▶ [To do]
From the entries that follow, report every line in which "agent" occurs.

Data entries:
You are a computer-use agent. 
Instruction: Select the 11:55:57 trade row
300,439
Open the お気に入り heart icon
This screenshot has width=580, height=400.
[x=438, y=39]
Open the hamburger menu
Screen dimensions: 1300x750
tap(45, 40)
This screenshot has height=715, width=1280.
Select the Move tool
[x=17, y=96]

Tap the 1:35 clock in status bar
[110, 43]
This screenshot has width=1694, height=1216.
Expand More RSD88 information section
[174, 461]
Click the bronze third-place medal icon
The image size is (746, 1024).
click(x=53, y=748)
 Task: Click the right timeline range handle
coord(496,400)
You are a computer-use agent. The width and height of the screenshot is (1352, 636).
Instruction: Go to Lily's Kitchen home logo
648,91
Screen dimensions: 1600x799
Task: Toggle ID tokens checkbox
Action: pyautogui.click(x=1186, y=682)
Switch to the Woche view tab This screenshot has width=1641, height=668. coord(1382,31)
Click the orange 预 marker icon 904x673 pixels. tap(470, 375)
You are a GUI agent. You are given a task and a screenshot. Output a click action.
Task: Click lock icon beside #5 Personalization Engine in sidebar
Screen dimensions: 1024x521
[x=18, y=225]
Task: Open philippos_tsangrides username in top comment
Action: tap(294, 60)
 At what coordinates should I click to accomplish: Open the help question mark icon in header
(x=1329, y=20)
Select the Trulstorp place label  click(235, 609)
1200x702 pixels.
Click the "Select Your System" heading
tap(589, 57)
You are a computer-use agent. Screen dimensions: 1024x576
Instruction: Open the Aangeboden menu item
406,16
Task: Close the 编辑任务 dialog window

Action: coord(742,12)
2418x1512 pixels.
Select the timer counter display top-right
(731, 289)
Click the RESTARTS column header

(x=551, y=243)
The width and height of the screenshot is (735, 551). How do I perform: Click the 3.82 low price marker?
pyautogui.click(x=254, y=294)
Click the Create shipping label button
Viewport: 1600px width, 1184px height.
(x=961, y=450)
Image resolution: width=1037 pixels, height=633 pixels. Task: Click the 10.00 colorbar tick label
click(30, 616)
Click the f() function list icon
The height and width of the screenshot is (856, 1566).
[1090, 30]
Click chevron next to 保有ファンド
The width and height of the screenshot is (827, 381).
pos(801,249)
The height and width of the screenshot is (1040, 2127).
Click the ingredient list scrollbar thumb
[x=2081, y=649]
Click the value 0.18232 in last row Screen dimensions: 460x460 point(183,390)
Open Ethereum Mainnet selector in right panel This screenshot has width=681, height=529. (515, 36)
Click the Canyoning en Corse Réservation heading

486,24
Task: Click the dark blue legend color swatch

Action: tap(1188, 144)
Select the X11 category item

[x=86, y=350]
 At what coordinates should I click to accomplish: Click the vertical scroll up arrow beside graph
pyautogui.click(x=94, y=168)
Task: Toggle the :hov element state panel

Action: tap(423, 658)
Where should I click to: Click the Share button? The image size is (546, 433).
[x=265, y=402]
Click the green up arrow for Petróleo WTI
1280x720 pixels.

▶ [Solution for this exercise]
You are a computer-use agent. 
You are a computer-use agent. The width and height of the screenshot is (1352, 636).
You are a GUI agent. You are given a task and a screenshot. Output a click action.
You are a computer-use agent. Screen dimensions: 1024x576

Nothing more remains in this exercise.